#### [What is expected]
In the data below, one line contains "This screenshot has height=535, width=496." and a later one contains "Focus the 部分更新条件 text area". Print both, with every line between them, exactly and alone.

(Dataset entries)

++++++++

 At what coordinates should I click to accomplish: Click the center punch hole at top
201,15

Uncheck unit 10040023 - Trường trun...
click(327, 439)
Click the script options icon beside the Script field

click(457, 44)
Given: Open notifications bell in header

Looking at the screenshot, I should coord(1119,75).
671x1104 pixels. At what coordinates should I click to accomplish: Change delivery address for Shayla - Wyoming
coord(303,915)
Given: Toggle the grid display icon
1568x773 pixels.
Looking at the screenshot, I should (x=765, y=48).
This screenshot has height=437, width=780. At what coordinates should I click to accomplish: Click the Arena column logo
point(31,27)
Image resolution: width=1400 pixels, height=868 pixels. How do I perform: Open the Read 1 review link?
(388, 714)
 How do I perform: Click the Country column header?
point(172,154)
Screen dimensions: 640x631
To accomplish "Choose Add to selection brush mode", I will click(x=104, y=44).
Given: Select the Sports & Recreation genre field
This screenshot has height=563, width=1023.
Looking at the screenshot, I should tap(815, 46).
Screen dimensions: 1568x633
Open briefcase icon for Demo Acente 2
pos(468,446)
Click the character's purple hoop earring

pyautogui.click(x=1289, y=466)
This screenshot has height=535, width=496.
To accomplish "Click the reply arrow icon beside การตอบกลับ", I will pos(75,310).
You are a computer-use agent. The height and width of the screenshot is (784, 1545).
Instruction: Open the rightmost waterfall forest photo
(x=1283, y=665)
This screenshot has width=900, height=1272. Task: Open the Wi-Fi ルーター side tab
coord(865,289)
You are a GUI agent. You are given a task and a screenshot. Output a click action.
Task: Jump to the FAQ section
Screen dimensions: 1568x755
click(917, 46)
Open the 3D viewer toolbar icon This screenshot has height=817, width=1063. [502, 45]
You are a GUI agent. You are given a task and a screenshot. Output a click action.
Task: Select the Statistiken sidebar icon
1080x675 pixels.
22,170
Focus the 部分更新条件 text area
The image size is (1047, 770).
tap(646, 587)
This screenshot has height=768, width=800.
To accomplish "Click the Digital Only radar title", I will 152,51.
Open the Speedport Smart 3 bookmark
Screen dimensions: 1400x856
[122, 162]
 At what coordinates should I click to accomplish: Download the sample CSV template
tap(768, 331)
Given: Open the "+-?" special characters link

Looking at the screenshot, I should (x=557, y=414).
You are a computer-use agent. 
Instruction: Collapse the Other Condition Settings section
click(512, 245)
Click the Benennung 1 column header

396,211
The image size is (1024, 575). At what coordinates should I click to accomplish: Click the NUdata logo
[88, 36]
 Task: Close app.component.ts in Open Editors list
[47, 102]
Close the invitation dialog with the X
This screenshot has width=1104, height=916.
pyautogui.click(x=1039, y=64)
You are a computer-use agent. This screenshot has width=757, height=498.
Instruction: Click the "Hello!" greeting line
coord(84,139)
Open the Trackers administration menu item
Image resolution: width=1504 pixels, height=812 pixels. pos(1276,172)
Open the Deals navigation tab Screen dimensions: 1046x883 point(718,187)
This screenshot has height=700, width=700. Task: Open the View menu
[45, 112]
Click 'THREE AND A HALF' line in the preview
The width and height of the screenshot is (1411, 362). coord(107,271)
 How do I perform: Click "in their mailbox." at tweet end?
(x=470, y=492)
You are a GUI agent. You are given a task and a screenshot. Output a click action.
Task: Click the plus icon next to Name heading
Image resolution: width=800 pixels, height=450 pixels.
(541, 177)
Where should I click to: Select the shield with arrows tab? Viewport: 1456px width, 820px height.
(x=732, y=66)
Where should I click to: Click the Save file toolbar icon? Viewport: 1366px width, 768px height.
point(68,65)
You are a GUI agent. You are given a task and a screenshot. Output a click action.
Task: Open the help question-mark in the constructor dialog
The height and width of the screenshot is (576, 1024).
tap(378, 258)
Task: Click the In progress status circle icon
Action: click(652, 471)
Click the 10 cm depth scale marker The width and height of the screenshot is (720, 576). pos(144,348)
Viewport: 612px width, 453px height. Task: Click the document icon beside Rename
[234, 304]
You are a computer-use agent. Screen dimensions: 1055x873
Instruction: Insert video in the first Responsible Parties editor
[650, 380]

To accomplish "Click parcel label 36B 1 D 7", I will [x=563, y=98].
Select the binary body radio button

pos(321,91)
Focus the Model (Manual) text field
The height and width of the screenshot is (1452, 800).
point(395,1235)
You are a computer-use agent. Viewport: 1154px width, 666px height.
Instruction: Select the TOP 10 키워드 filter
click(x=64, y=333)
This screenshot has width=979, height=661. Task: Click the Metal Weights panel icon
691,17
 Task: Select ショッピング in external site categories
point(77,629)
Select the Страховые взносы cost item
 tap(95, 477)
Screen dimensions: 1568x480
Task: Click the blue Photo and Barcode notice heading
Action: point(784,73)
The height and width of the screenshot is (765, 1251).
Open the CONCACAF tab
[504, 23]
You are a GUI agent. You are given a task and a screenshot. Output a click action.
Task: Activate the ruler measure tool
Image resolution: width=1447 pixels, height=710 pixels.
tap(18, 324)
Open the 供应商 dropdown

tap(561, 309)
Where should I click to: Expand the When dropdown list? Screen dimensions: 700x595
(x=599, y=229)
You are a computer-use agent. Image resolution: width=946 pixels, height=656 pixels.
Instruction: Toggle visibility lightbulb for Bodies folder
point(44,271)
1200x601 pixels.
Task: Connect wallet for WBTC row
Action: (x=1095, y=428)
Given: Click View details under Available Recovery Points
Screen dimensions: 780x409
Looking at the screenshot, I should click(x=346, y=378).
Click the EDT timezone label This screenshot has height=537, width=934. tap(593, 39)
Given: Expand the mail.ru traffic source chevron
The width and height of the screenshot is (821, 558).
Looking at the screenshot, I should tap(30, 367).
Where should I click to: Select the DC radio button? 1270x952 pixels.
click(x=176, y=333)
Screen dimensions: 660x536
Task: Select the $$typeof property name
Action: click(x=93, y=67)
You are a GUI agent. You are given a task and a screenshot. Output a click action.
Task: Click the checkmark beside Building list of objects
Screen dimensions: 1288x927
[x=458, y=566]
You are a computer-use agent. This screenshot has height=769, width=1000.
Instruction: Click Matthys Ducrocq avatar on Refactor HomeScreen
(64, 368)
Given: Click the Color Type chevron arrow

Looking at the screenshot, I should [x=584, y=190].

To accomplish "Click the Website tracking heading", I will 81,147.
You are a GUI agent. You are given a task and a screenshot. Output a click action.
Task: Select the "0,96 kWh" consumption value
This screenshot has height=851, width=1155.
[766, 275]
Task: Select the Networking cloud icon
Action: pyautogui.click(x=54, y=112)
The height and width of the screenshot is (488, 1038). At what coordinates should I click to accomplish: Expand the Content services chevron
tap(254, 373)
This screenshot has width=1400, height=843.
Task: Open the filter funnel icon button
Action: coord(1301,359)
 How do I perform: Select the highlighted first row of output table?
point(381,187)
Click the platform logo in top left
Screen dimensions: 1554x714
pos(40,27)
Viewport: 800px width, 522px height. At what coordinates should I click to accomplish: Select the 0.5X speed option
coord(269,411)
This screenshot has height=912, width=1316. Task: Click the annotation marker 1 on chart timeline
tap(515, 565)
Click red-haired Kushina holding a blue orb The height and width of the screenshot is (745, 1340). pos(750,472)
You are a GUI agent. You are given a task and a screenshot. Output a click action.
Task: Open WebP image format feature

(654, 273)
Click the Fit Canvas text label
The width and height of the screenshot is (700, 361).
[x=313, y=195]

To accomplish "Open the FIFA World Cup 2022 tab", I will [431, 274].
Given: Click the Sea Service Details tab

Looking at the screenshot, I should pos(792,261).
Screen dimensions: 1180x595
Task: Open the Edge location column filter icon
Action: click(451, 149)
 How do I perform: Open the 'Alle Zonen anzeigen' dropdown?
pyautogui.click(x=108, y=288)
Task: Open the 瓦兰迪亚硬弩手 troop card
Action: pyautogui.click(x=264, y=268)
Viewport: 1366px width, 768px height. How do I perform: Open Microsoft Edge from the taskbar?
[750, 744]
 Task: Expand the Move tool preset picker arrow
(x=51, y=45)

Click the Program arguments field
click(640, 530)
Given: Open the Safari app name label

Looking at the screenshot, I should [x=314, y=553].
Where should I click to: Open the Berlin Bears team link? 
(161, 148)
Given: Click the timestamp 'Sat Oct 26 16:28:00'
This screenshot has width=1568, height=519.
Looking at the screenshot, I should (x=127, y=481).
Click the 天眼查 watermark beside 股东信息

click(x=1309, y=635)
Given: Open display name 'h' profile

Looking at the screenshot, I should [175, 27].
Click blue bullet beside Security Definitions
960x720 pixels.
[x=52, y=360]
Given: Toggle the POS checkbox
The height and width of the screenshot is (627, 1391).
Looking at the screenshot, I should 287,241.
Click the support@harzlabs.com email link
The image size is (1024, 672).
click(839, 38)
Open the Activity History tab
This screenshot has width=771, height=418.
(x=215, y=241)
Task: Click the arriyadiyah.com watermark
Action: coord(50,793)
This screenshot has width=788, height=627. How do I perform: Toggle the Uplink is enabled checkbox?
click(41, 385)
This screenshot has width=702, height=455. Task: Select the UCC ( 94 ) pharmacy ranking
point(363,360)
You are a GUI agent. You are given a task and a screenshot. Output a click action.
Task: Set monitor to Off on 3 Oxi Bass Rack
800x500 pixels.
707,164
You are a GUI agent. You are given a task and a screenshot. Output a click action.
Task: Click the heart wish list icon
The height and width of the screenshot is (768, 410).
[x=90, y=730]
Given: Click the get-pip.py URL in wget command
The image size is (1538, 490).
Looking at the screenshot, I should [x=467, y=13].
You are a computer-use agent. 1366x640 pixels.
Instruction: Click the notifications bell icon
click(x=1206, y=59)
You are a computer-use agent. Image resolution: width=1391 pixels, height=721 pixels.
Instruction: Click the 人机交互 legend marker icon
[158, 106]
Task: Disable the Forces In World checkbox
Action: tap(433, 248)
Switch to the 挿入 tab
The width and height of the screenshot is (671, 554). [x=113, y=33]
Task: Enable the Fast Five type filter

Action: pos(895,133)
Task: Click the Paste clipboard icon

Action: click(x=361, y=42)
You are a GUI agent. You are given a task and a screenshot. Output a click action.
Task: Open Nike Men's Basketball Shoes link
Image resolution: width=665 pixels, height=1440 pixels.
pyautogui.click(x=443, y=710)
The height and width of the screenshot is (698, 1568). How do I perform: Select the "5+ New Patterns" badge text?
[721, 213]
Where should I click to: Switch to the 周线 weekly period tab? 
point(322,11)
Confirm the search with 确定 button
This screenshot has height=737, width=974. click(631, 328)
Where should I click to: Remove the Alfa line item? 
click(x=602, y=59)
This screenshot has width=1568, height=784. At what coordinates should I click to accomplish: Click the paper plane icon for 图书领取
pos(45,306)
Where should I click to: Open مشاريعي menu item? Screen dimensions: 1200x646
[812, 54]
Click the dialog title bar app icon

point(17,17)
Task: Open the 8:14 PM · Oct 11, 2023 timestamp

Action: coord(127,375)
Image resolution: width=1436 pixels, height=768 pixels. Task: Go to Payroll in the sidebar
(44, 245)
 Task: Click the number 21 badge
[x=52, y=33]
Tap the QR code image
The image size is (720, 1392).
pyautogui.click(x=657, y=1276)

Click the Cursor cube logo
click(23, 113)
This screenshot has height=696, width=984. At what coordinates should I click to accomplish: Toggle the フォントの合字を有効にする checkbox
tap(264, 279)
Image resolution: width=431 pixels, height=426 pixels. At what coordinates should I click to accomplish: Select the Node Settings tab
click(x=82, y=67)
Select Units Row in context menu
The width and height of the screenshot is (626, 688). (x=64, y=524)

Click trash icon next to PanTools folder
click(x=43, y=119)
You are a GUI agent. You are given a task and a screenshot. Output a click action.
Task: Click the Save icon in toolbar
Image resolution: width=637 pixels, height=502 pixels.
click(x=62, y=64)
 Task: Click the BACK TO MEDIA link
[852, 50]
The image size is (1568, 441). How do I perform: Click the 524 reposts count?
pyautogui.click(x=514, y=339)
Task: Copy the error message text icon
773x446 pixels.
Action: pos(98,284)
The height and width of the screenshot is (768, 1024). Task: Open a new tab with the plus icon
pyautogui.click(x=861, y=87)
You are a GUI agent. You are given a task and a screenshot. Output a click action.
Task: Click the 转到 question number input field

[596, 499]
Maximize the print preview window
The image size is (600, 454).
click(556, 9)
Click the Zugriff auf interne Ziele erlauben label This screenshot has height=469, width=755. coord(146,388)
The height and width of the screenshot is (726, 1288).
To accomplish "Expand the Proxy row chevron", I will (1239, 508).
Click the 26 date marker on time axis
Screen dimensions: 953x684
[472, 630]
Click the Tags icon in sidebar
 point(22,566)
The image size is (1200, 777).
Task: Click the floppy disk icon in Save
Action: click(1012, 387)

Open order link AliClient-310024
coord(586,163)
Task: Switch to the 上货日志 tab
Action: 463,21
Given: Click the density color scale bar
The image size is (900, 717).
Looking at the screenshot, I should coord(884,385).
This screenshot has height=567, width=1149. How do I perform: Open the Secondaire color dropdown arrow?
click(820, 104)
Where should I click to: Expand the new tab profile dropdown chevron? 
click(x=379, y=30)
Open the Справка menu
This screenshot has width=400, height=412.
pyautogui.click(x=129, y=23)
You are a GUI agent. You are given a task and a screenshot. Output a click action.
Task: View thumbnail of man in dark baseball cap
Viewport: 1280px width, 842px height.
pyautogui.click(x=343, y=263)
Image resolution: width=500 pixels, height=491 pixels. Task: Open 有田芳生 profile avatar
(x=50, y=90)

++++++++

#### [The completed task]
This screenshot has height=535, width=496.
To accomplish "Click the reply arrow icon beside การตอบกลับ", I will pos(75,310).
You are a computer-use agent. The height and width of the screenshot is (784, 1545).
Instruction: Open the rightmost waterfall forest photo
(x=1283, y=665)
This screenshot has width=900, height=1272. Task: Open the Wi-Fi ルーター side tab
coord(865,289)
You are a GUI agent. You are given a task and a screenshot. Output a click action.
Task: Jump to the FAQ section
Screen dimensions: 1568x755
click(917, 46)
Open the 3D viewer toolbar icon This screenshot has height=817, width=1063. [502, 45]
You are a GUI agent. You are given a task and a screenshot. Output a click action.
Task: Select the Statistiken sidebar icon
1080x675 pixels.
22,170
Focus the 部分更新条件 text area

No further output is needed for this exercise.